Сколь бы шуточными ни были церемонии «заговорщиков», сохранились документы, свидетельствующие о том, что Рейнхардт и его соратники вполне прагматически рассчитывали продержаться в кабаре всего лишь пару лет, под-

готавливая почву для эстетической революции, местом которой определялся все тот же «Дойчес театр». Об этом, в частности, свидетельствует переписка сподвижников Рейнхардта Фридриха Кайслера и Кристиана Моргенштерна. «Заговорщики» планировали репертуар для небольшой сцены лишь до окончания срока действия контракта Брама в «Дойчес театр», намереваясь завладеть этой стратегически важной площадкой, что в дальнейшем и случилось [Morgenstern 1962: 97].

Но фактически переход от кабаре к театру произошел гораздо раньше. И в том, как это произошло, по всей видимости, сыграла решающую роль именно Гертруда Айзольдт.

Гертруда Айзольдт и «перформанс слабости»

Идею, что историография постепенно «стерла» из этой истории следы женщин, мне внушила статья Мари-Луизы Бекер о Гертруде Айзольдт [Becker 1902/1903]. В ней утверждалось, что именно Айзольдт, наряду с актером Эммануэлем Райхером, составили вместе с Максом Рейнхардтом ту движущую силу, которая преобразовала сцену под шуточным названием «Шум и дым» в театр «большого художественного значения» [Ibid.: 637].
§ §
__РАБОЧЕЕ ЗАДАНИЕ__: Объясните по тексту о кабаре Рейнхардта, почему «заговорщики» планировали репертуар для небольшой сцены лишь до окончания срока контракта Брама в «Дойчес театр». Ответ должен занять от одного до трех предложений.

[Записи набора данных]
§ §
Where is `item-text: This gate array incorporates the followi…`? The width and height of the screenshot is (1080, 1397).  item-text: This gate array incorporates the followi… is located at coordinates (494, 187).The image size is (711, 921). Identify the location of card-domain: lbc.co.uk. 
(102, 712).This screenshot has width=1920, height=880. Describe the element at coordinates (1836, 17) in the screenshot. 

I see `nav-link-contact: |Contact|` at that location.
§ §
__ОТВЕТ К ЗАДАНИЮ__: Они намеревались завладеть «Дойчес театр» как стратегически важной площадкой, где должна была произойти задуманная ими эстетическая революция. Кабаре они рассматривали лишь как временный этап на пару лет, подготавливающий почву для этой революции.